デリシャスパーティ♡プリキュア (Derishasu Pāti♡Purikyua)
- Created by: Izumi Todo
- Directed by: Toshinori Fukazawa
- Produced by: Fumi Yazaki; Kanako Tada; Kaori Yasumi;
- Written by: Sawako Hirabayashi
- Music by: Shiho Terada
- Studio: Toei Animation
- Licensed by: Crunchyroll
- Original network: ANN (ABC TV, TV Asahi)
- Original run: February 6, 2022 – January 29, 2023
- Episodes: 45 (List of episodes)
- Written by: Izumi Todo
- Illustrated by: Futago Kamikita
- Published by: Kodansha
- Magazine: Nakayoshi
- Original run: March 2022 – February 2023
- Volumes: 2

Delicious Party♡Pretty Cure the Movie: Dreaming♡Children's Lunch!
- Directed by: Akifumi Zako
- Written by: Jin Tanaka
- Studio: Toei Animation
- Released: September 23, 2022
- Runtime: 70 minutes

My Precious Lunch
- Directed by: Junichi Yamamoto
- Studio: Toei Animation
- Released: September 23, 2022
- Runtime: 6 minutes

= Delicious Party Pretty Cure =

Japanese anime television series

 is a Japanese anime television series produced by Toei Animation serving as the nineteenth installment in the Pretty Cure franchise. Directed by Toshinori Fukazawa and written by Sawako Hirabayashi, it premiered on ANN on February 6, 2022, succeeding Tropical-Rouge! PreCure's time slot, and aired until January 29, 2023. The series' main themes are cuisine, cooking, gratitude, and sharing, and it is the second series to use food as its main motif after Kirakira PreCure a la Mode. It was succeeded by Soaring Sky! PreCure on February 5, 2023. A film, Delicious Party Pretty Cure: Dreaming Children's Lunch!, was released in cinemas in Japan on September 23, 2022, and on Blu-ray and DVD on January 25, 2023.

==Story==
The Recipe-Bon (レシピボン, Reshipibon), the treasure of CooKingdom (クッキングダム, Kukkingudamu), which is responsible for making cuisines in the world, is stolen by the Bundoru Gang (ブンドル団, Bundoru Dan), a group of phantom thieves who seek to monopolize cooking for themselves by capturing the Recipepes (レシピッピ, Reshipippi), small fairies that represent dishes. To search for it, Rosemary and three Energy Fairies are sent to Earth and arrive in the food-loving Oishiina Town (おいしーなタウン, Oishīna Taun), where they meet Yui Nagomi and her friends Kokone Fuwa and Ran Hanamichi. Later joined by Amane Kasai, who was formerly Gentlu, a general of the Bundoru Gang, they become Pretty Cure to recover the Recipe-Bon from the Bundoru Gang and stop them from capturing the Recipepes.

==Characters==
===Pretty Cures===
- Yui Nagomi (和実ゆい, Nagomi Yui) Cure Precious (キュアプレシャス, Kyua Pureshasu)

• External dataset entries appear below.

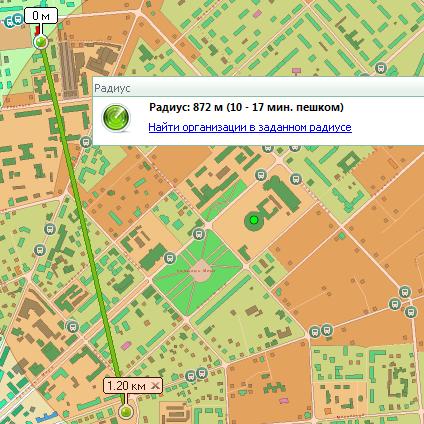Select the '1.20 км' distance label
Screen dimensions: 424x424
127,386
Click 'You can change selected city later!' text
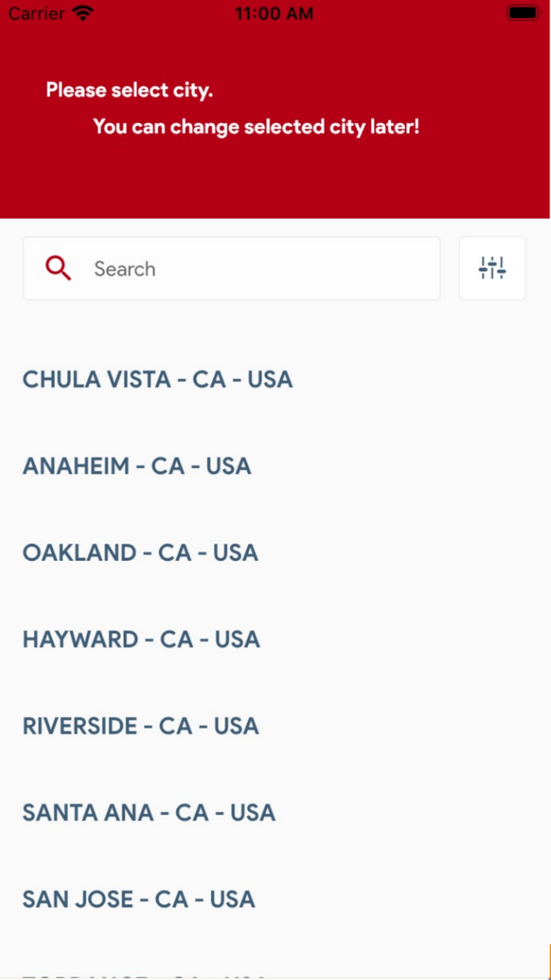 click(x=256, y=127)
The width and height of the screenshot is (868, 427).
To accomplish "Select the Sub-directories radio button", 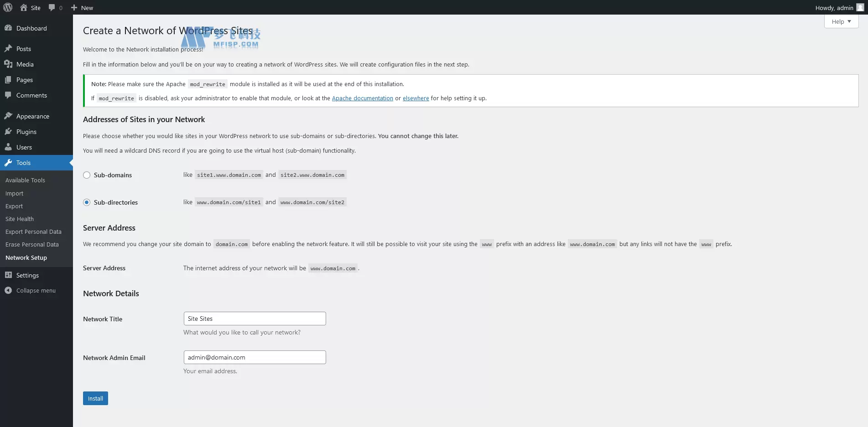I will (87, 202).
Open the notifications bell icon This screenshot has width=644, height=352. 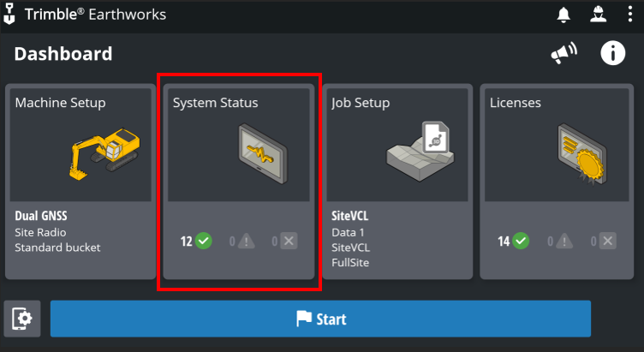tap(564, 15)
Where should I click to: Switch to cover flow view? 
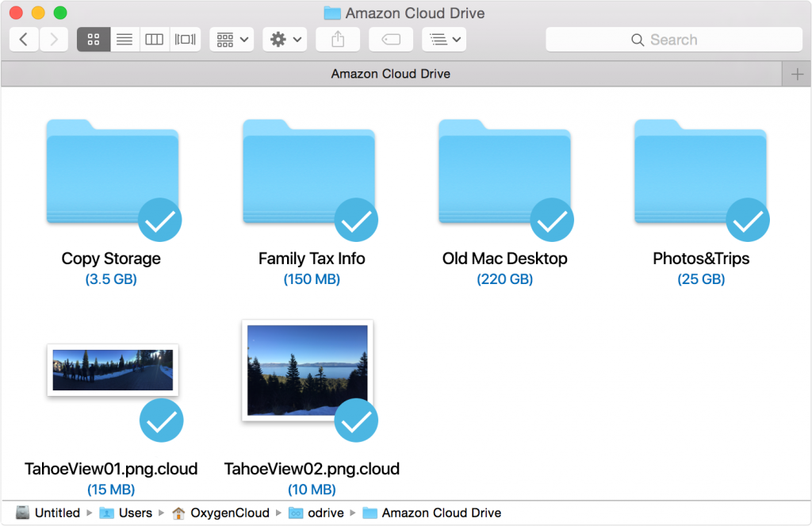[184, 39]
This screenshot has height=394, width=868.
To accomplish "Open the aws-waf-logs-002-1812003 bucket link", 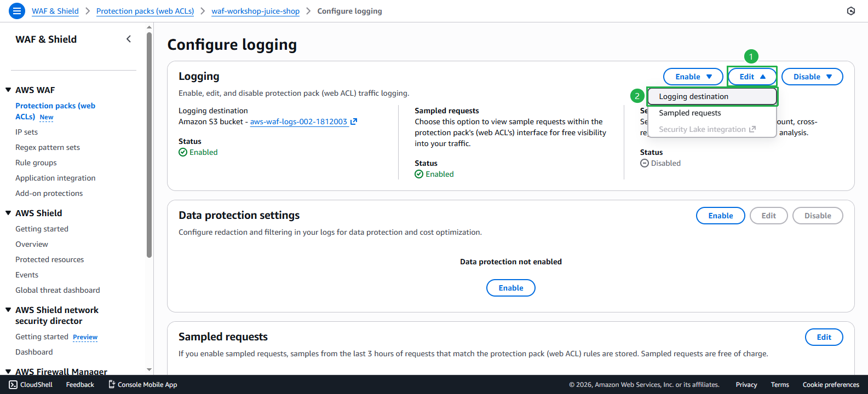I will pyautogui.click(x=298, y=121).
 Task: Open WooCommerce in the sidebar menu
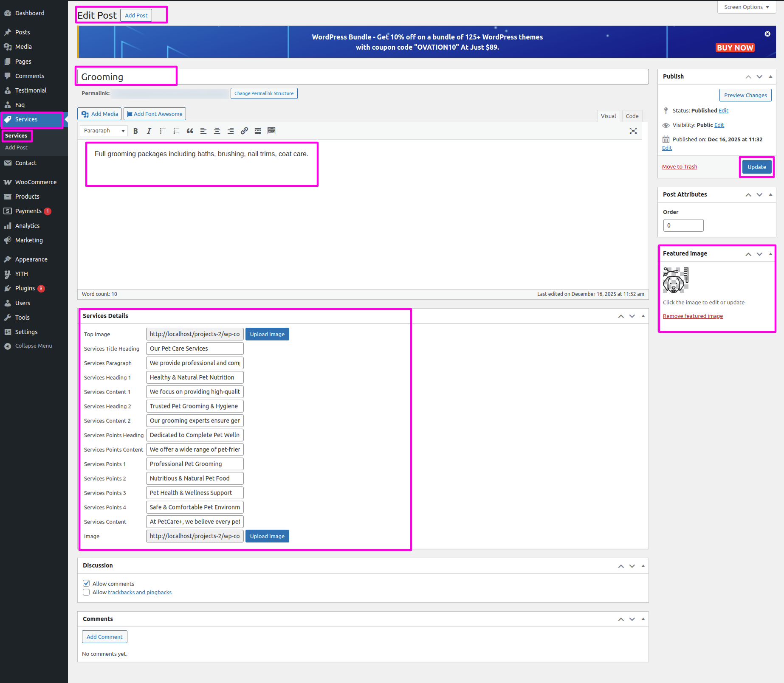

A 13-year-old girl and a second-year middle school student at Shinsen Middle School who loves food, especially fresh vegetables. Her family owns a diner and she is an only child who cherishes the saying "Meals bring smiling faces", the motto of her late grandmother Yone. Although she is energetic and has high stamina, she gets hungry quickly. Her catchphrases are "Delicious smile~!" (デリシャスマイル～！, Derishasumairu ~!) and "I'm hungry~!" (はらペコった～！, Hara peko tta ~!). With the power of her fairy partner Kome-Kome, she can transform into Cure Precious, whose theme color is pink and represents rice, specifically onigiri. She introduces herself by saying "Brimming with energy, from piping hot rice! Cure Precious!" (あつあつごはんで、みなぎるパワー！キュアプレシャス！, Atsuatsu Gohan de, Minagiru Pawā! Kyua Pureshasu!).
- Kokone Fuwa (芙羽ここね, Fuwa Kokone) Cure Spicy (キュアスパイシー, Kyua Supaishī)

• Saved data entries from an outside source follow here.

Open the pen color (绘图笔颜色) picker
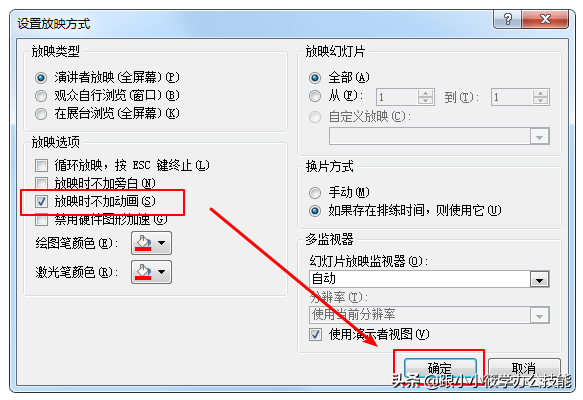The image size is (583, 400). tap(151, 243)
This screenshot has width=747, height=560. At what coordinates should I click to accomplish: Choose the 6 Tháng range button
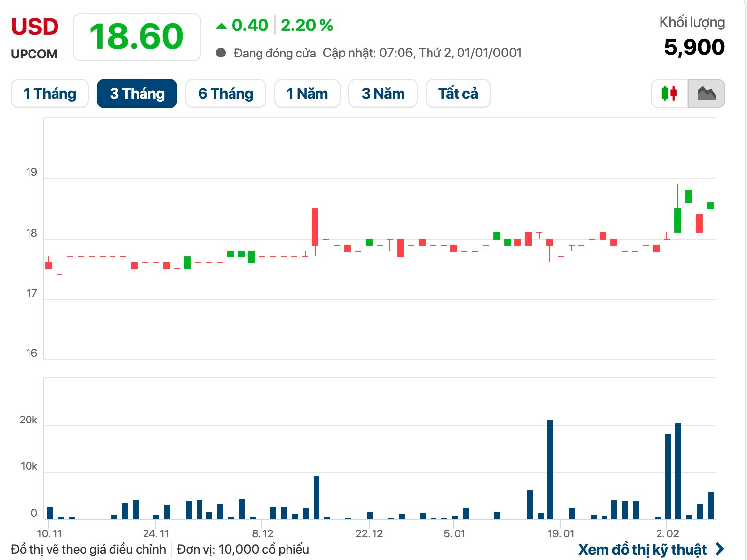(226, 93)
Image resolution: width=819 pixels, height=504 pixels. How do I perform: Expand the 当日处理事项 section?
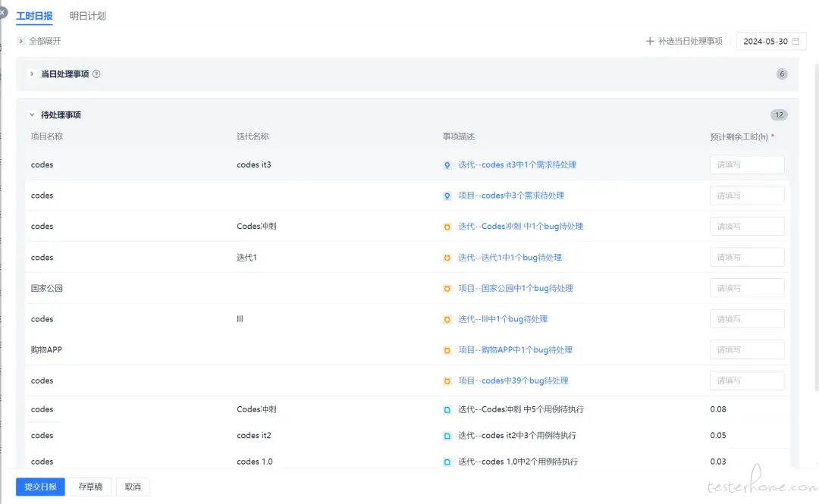click(32, 74)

A 14-year-old girl and a second-year middle school student at Shinsen Middle School who is fashionable and loves makeup and cute things, as well as curry bread and heart-shaped bread. Her family owns a fine dining restaurant and she is an only child. Others see her as someone who is out of their league because she does not talk much and prefers to be alone. With the power of her fairy partner Pam-Pam, she can transform into Cure Spicy, whose theme color is blue and represents sandwiches. She introduces herself by saying "With a dainty sandwich, spice for your heart! Cure Spicy!" (ふわふわサンドで心にスパイス！キュアスパイシー！, Fuwafuwa Sando de Kokoro ni Supaisu! Kyua Supaishī!).
- Ran Hanamichi (華満らん, Hanamichi Ran) Cure Yum-Yum (キュアヤムヤム, Kyua Yamuyamu)

A 13/14-year-old girl and a second-year middle school student at Shinsen Middle School who loves food and posts about it on the social media platform "CureSta". She has a younger sister and brother and her family owns a ramen shop. With the power of her fairy partner Mem-Mem, she can transform into Cure Yum-Yum, whose theme color is yellow and represents ramen. She introduces herself by saying "Sparkling noodle emotion! Cure Yum-Yum!" (きらめくヌードル・エモーション！キュアヤムヤム！, Kirameku nūdoru・emōshon! Kyua Yamuyamu!).
- Amane Kasai (菓彩 あまね, Kasai Amane) Cure Finale (キュアフィナーレ, Kyua Fināre)

A 15-year-old girl and third-year middle school student at Shinsen Middle School, who is the president of its student council and has a strong sense of justice. Her family owns the fruits and cafe parlor "Fruit Parlor KASAI". She was brainwashed into becoming Gentlu (ジェントルー, Jentorū), a member of the Bundoru Gang, until the Cures free her from Godatz's control; the reason why the Bundoru Gang made her a member in the first place is because of her vast knowledge of the town. Although she initially refuses to become a Cure due to guilt over her actions as Gentlu, her resolve to make everyone smile grants her the Heart Fruits Pendant, which she uses to transform into Cure Finale, whose theme colors are gold and purple and represents parfaits. She introduces herself by saying "Sweetness in full bloom, gently and gorgeously! Cure Finale!" (ジェントルにゴージャスに、咲き誇るスウィートネス！キュアフィナーレ！, Jentoru ni Gōjasu ni, Sakihokoru Sūītonesu! Kyua Fināre!).

====Energy Fairies====
- Kome-Kome II (コメコメ2世, Komekome Nisei)

The fox-like Energy Fairy of Rice, who gains the ability to transform into a human girl. She was born from the powers of her ancestor, Kome-Kome I.
- Pam-Pam (パムパム, Pamupamu)

The dog-like Energy Fairy of Bread.
- Mem-Mem (メンメン, Menmen)

The dragon-like Energy Fairy of Noodles.

===CooKingdom===
- Rosemary (ローズマリー, Rōzumarī)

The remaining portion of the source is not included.